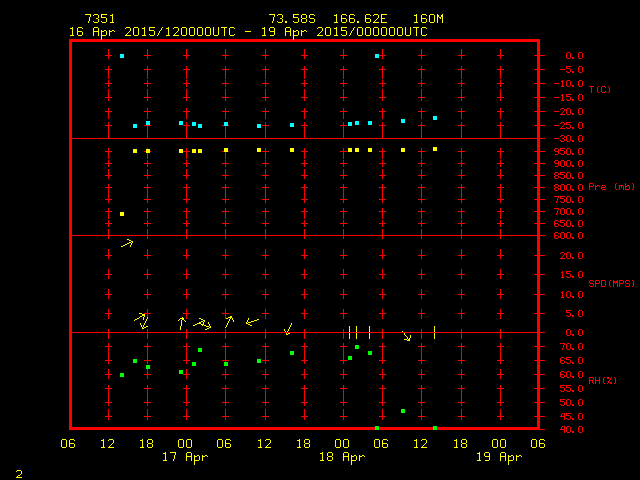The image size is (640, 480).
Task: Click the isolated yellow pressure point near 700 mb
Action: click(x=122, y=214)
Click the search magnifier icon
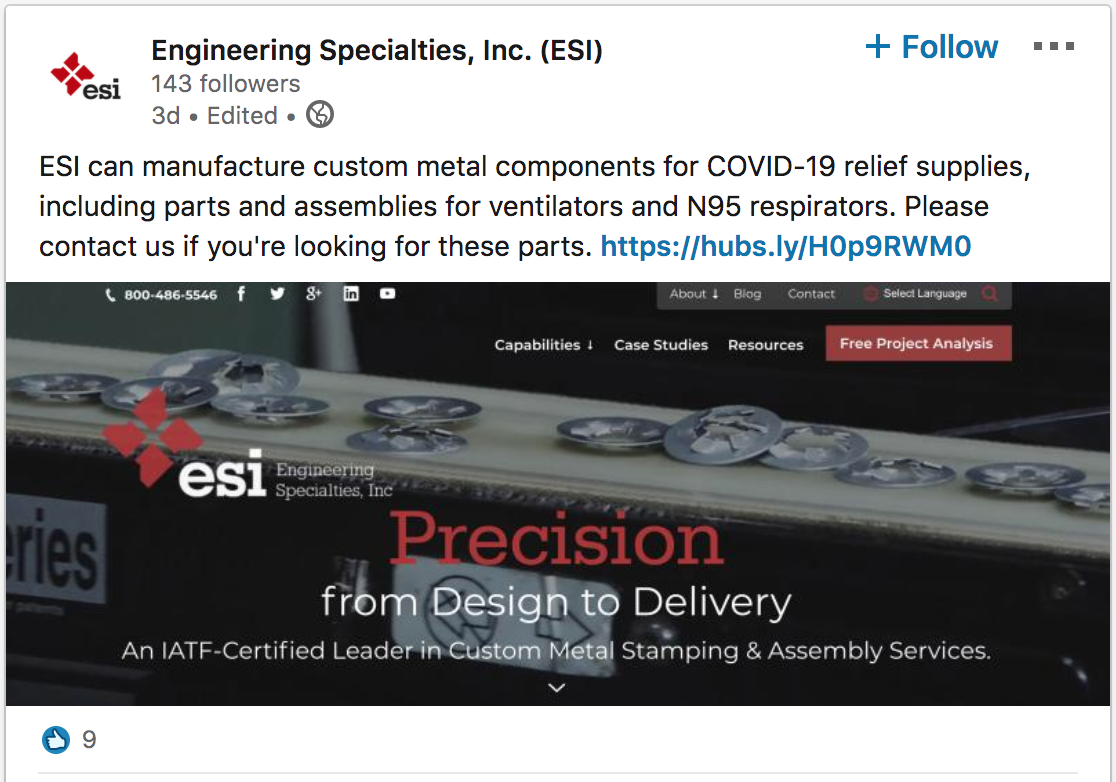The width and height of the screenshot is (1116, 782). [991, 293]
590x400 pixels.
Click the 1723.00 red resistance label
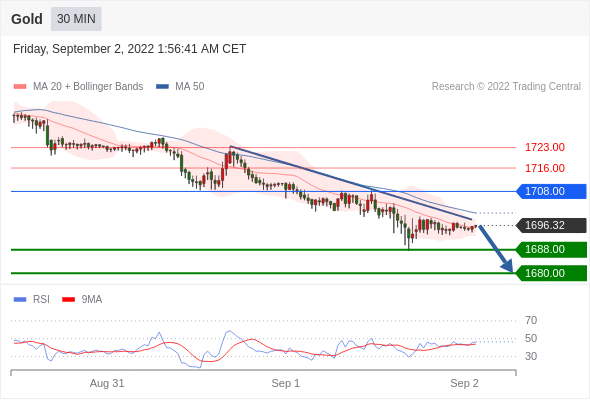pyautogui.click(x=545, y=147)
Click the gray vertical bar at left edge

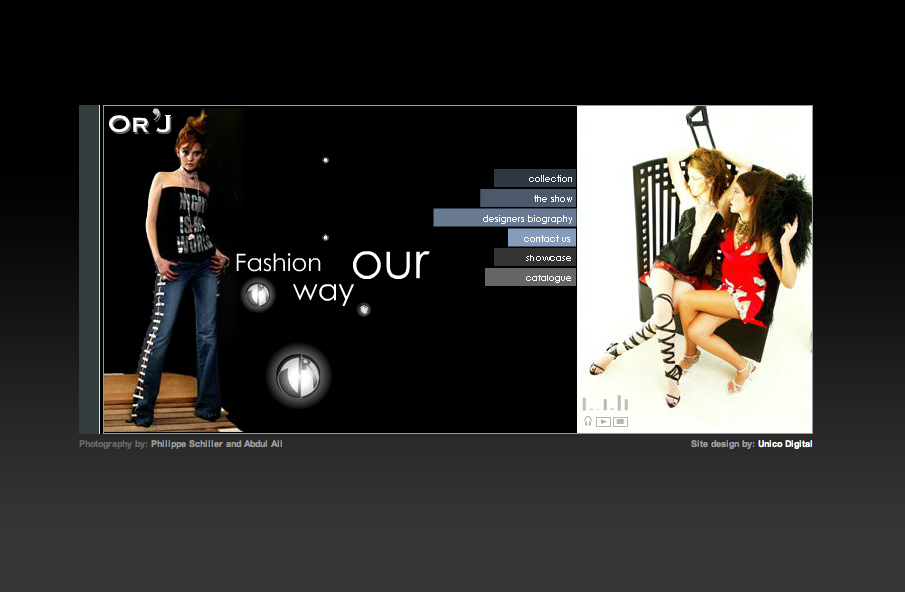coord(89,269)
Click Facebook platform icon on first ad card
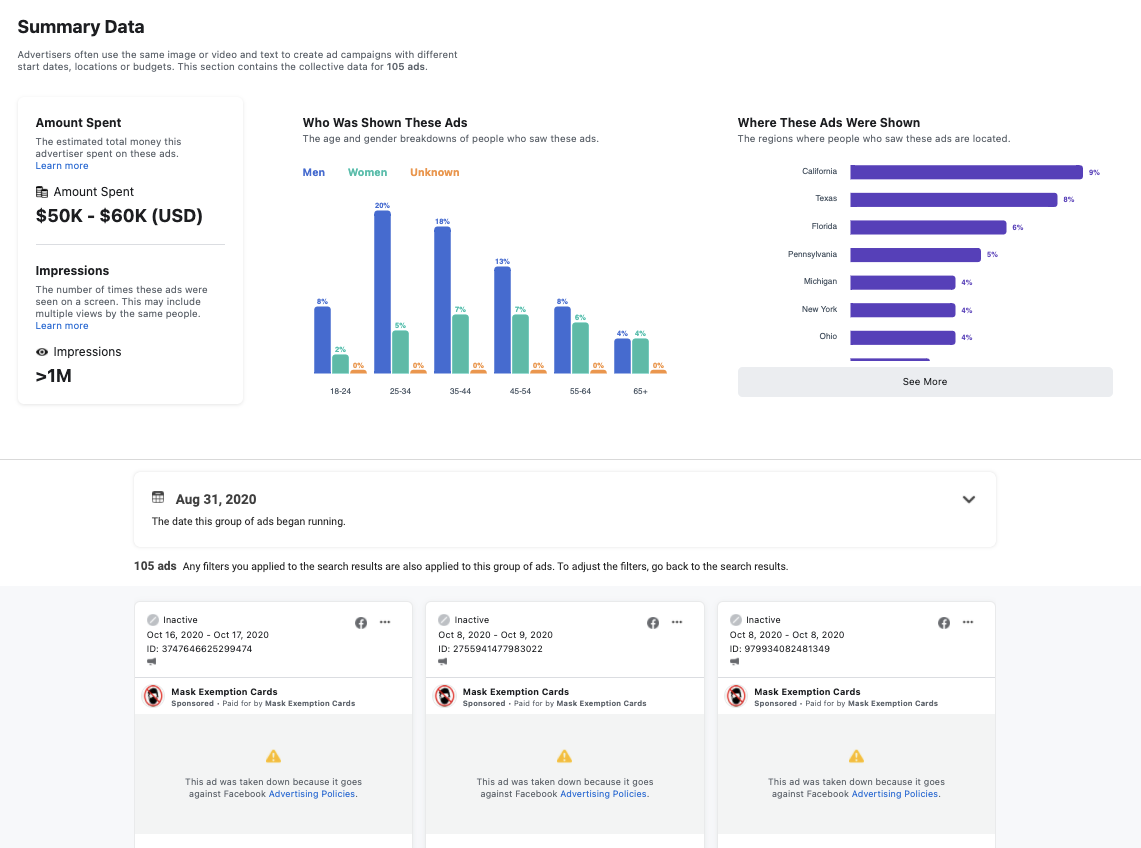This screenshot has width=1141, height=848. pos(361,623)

**Your instructions**
Your output should be only the lines from the line with "Click the gray vertical bar at left edge" through the end of the data, exactly as they stand, and no pictures.

**Written answer**
Click the gray vertical bar at left edge

coord(89,269)
Click Facebook platform icon on first ad card
This screenshot has width=1141, height=848. pos(361,623)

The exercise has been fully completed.